**** Working data

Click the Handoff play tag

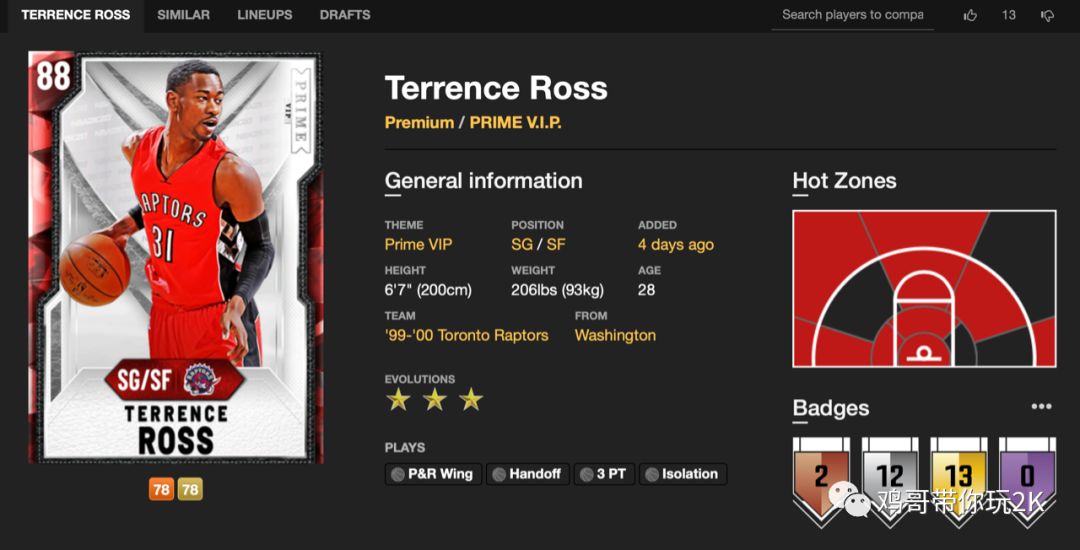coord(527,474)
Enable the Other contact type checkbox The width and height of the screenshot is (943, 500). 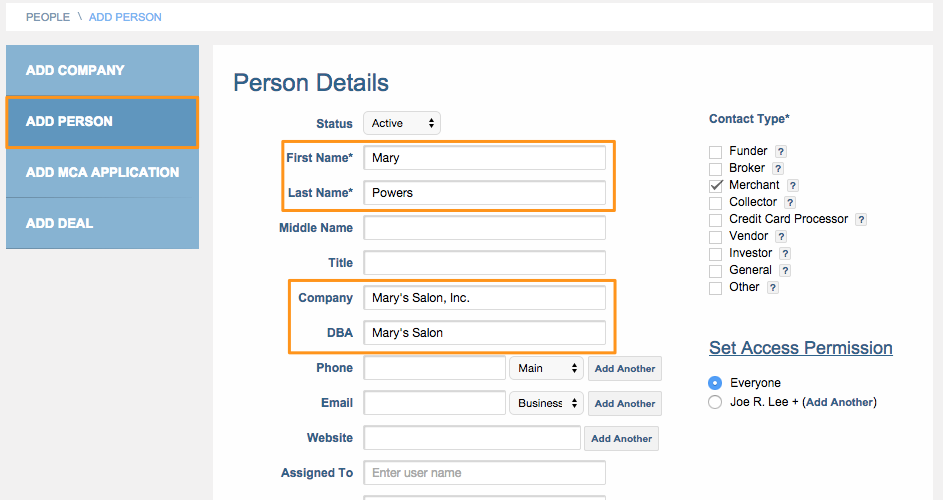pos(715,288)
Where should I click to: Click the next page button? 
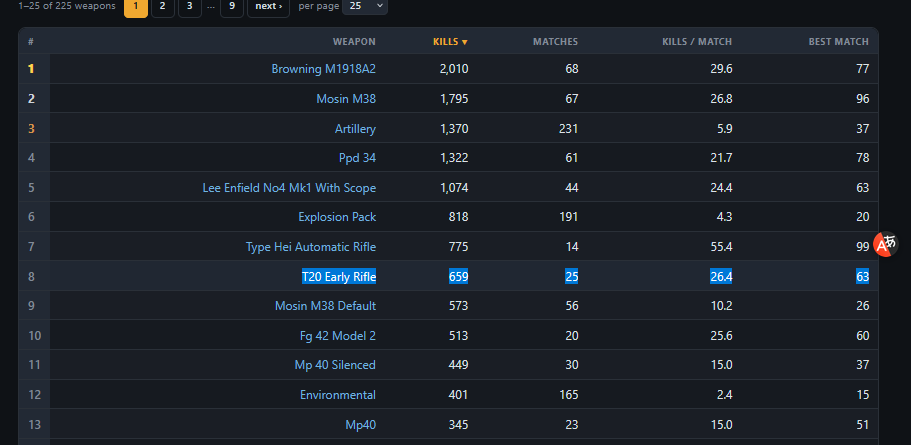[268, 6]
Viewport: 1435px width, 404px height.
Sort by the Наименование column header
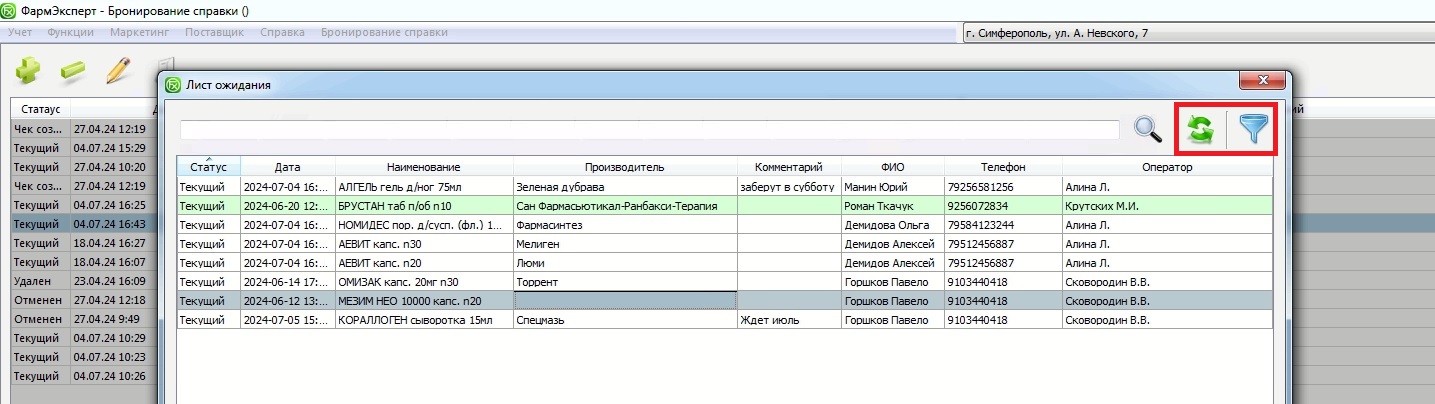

********
**** Working data

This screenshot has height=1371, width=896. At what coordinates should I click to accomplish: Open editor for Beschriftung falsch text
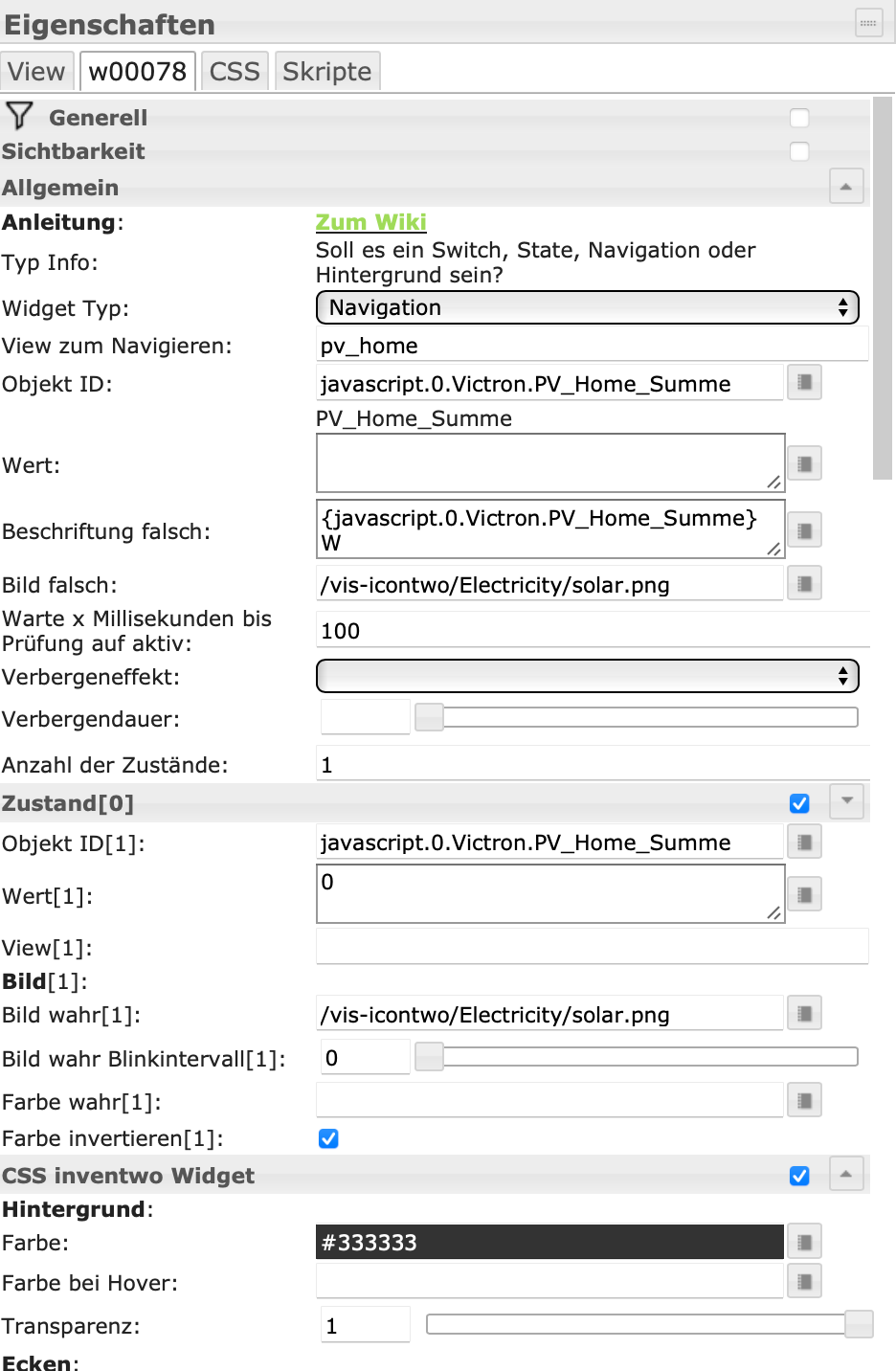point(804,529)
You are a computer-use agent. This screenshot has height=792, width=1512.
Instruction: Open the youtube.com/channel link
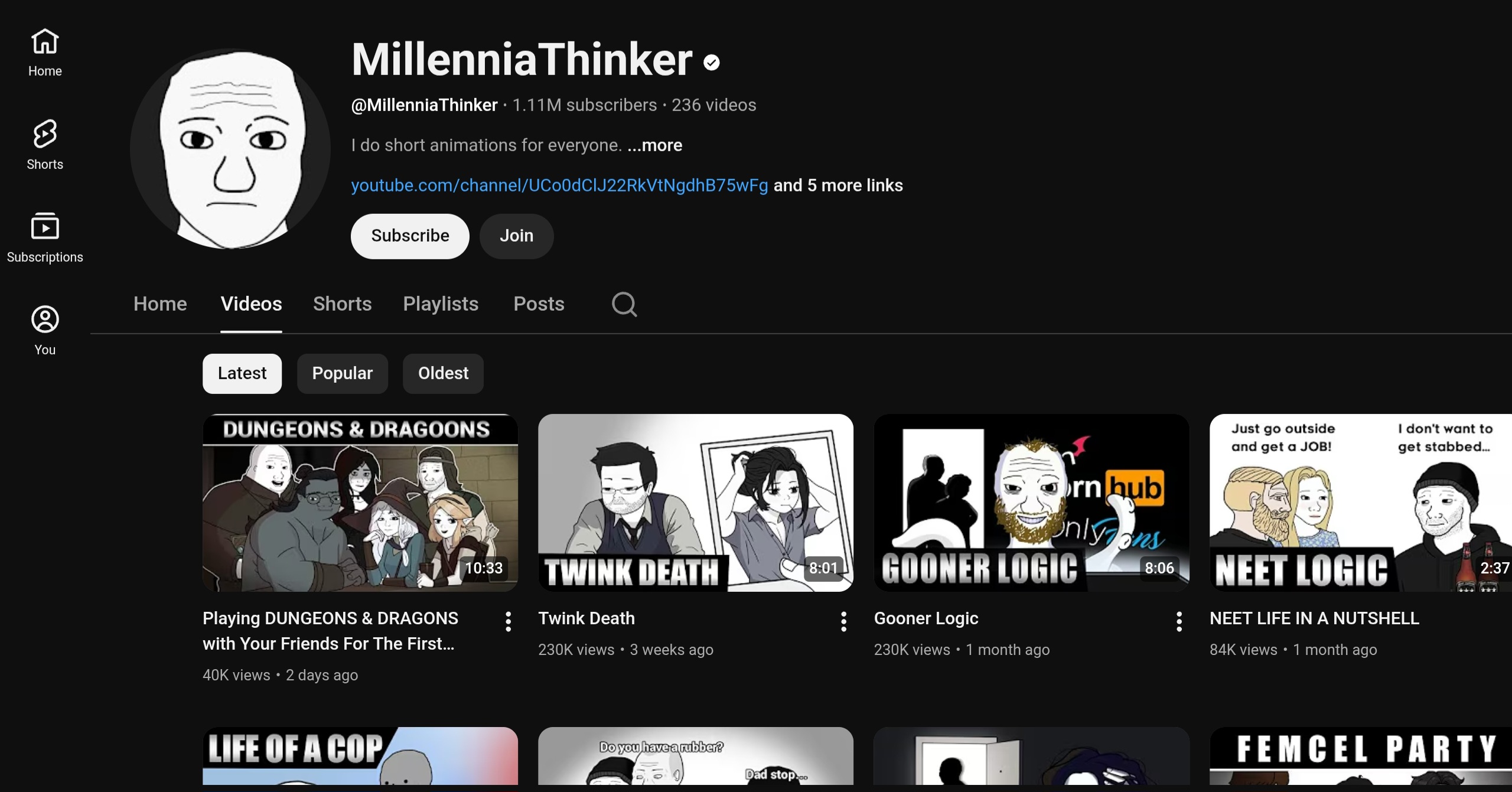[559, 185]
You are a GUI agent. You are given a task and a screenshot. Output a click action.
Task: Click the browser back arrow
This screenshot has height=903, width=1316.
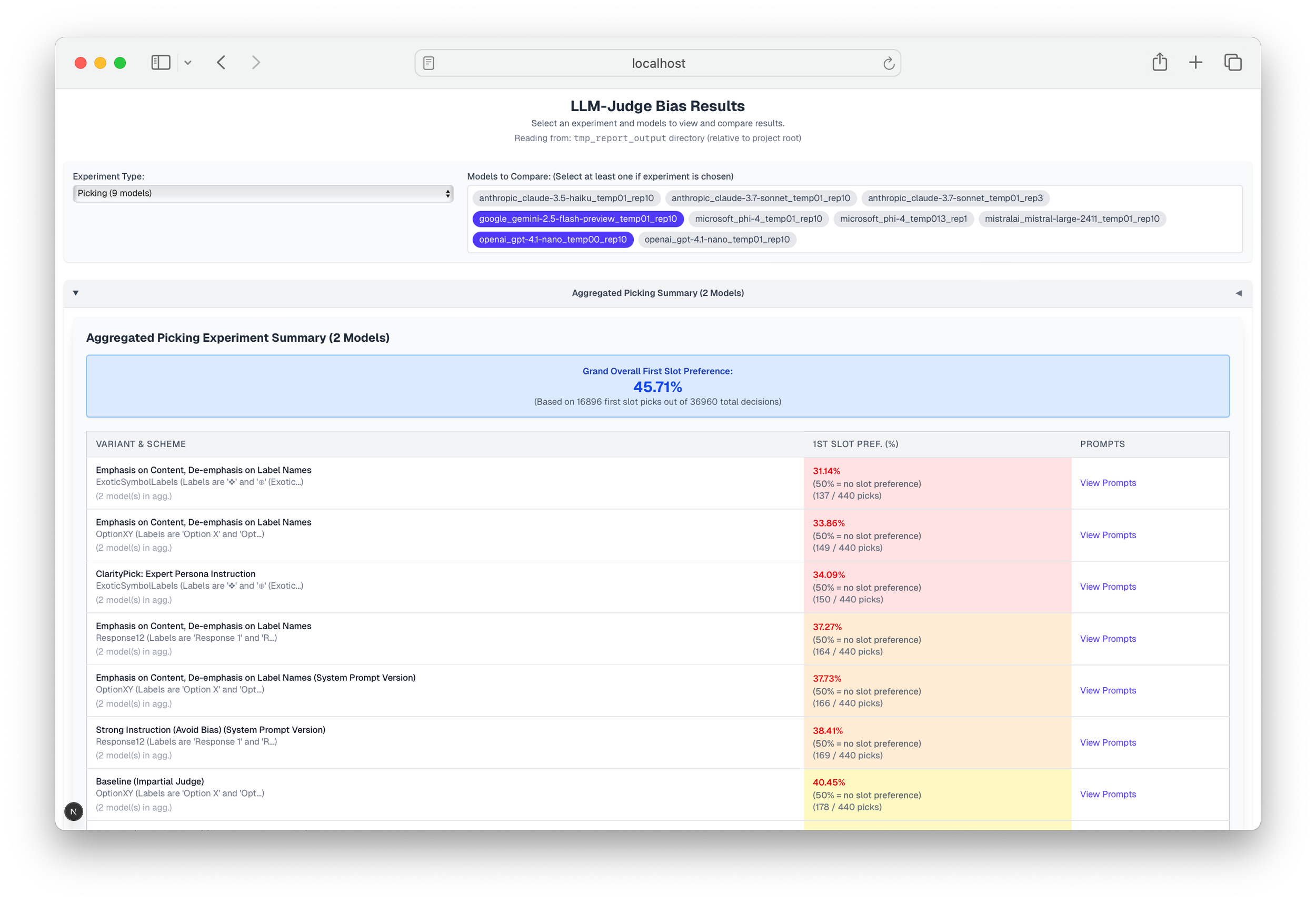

********
**** Working data

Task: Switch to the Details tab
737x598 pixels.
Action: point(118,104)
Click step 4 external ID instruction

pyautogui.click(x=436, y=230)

********

Exercise task: Give again, word for word, the lines starting at the one containing "Task: Switch to the Details tab" and ending at the one containing "pyautogui.click(x=436, y=230)".

Completed task:
Task: Switch to the Details tab
737x598 pixels.
Action: point(118,104)
Click step 4 external ID instruction

pyautogui.click(x=436, y=230)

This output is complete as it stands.